Feds charge South Texas DA with racketeering

“A sitting district attorney in South Texas has been federally indicted, accused of working with his former law partner and others to operate the local justice system as a criminal racketeering enterprise.” Cameron County D.A. Armando Villalobos “is currently running for election to a seat in the U.S. Congress.” [ABA Journal]

Medical roundup

  • Government’s hospital care guidelines may be fueling dangerous overuse of antibiotics [White Coat] FDA says fewer drugs are in shortage [Reuters, earlier here, etc.]
  • “Post-tort-reform Texas doctor supply” [Ted Frank/PoL and commenters] “Change in Procedures Lets Medical Malpractice [Insurance] Industry Thrive” [PC 360]
  • Forcing companies to make politicized disclosures to customers implicates First Amendment [Hans Bader on HHS “must credit ObamaCare” reg]
  • Iqbal and Twombly SCOTUS decisions on pleading have helped protect pharmaceutical defendants from flimsily based suits [James Beck, who has changed law firms to Reed Smith]
  • How accurate is hospital data coding?

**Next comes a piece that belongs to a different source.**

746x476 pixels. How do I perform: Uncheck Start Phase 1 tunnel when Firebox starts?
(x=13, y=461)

Ask thousands of pregnant British men [Nigel Hawkes via Flowing Data]
  • Class-action-fed boom in Medicaid dentistry + “let’s put docs in schools” idea = scope for horrific abuse, no matter how it’s financed [Bloomberg via Jesse Walker]
  • Suits blaming obstetricians for cerebral palsy rack up $78 million win in Philadelphia, $74 million in California [Legal Intelligencer, Cal Coast News]
  • Ninth Circuit: on reflection, let’s not seize control of VA mental health programs [AP, earlier here, etc.]

LaHood’s cellphone crusade, cont’d

Transportation Secretary Ray LaHood’s press spokesman describes as “inaccurate” Reuters’ report that his boss endorses a Congressionally enacted national across-the-board ban on cellphone use. (The Newspaper; our earlier posts here and here; Ramesh Ponnuru, Bloomberg View).

More from The Newspaper:

At the same time that the US Department of Transportation is pushing laws to ban in-car cell phone use, it is promoting the “511” government program that encourages drivers to dial 511 for information on traffic conditions instead of tuning in to a traffic reports on AM radio.

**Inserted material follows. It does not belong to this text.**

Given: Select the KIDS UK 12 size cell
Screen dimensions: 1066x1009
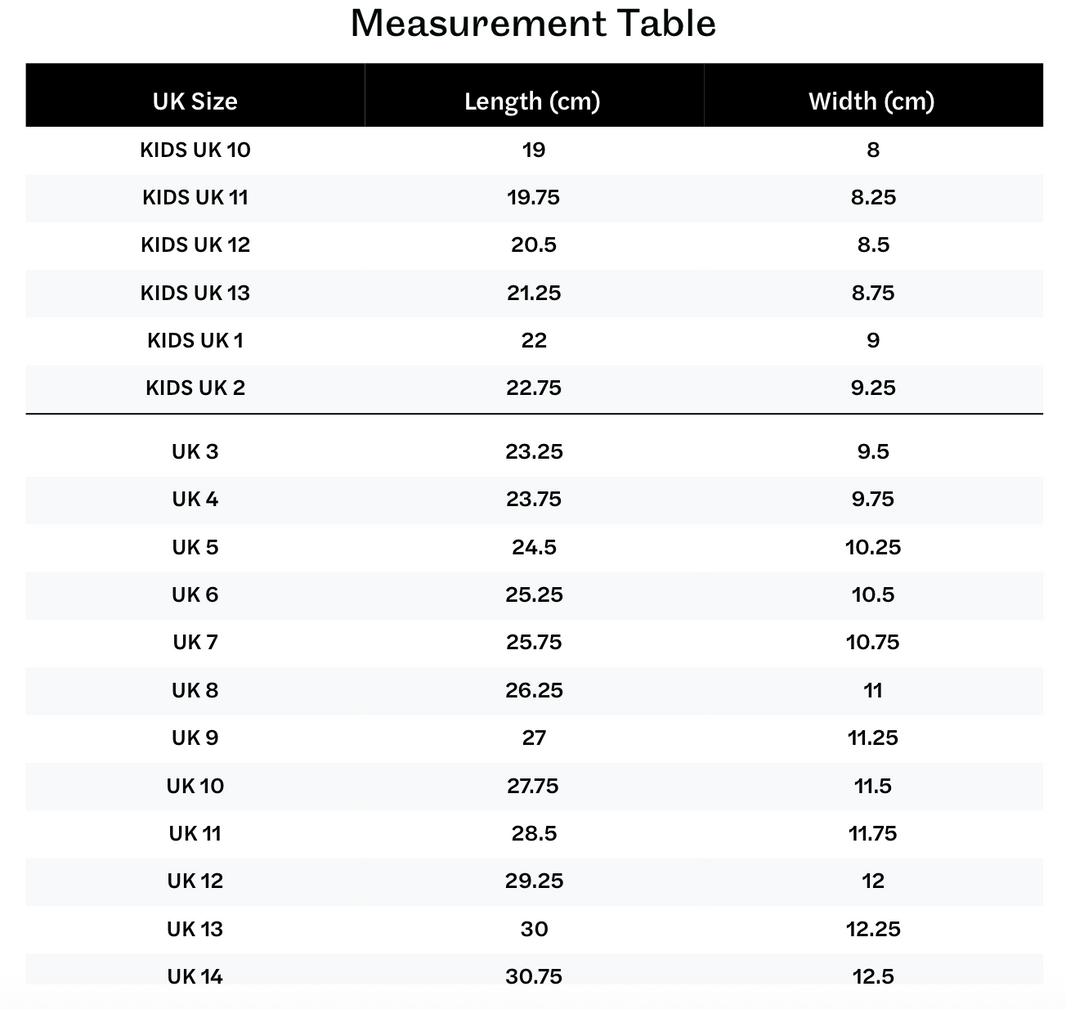Looking at the screenshot, I should (x=195, y=245).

Related: “Communities start to fine for texting and walking” [USA Today]

Law professor anagram names

Kyle Graham kicked off the meme with examples that include “Guido Calabresi” = “Discourage Bail,” “Elizabeth Warren” = “Brazen Wealthier” and “Cass Sunstein” = “Insanest Cuss.” My contributions include “Randy Barnett” = “Nab Red Tyrant” and “Dale Carpenter” = “Parade Lectern.” If you’re wondering about rearrangements of my own name, by the way, the best one seems to be “Wastrel Loon.”

P.S. “Stephen Breyer” = “Hereby Repents” and more Supreme Court Justice anagram names.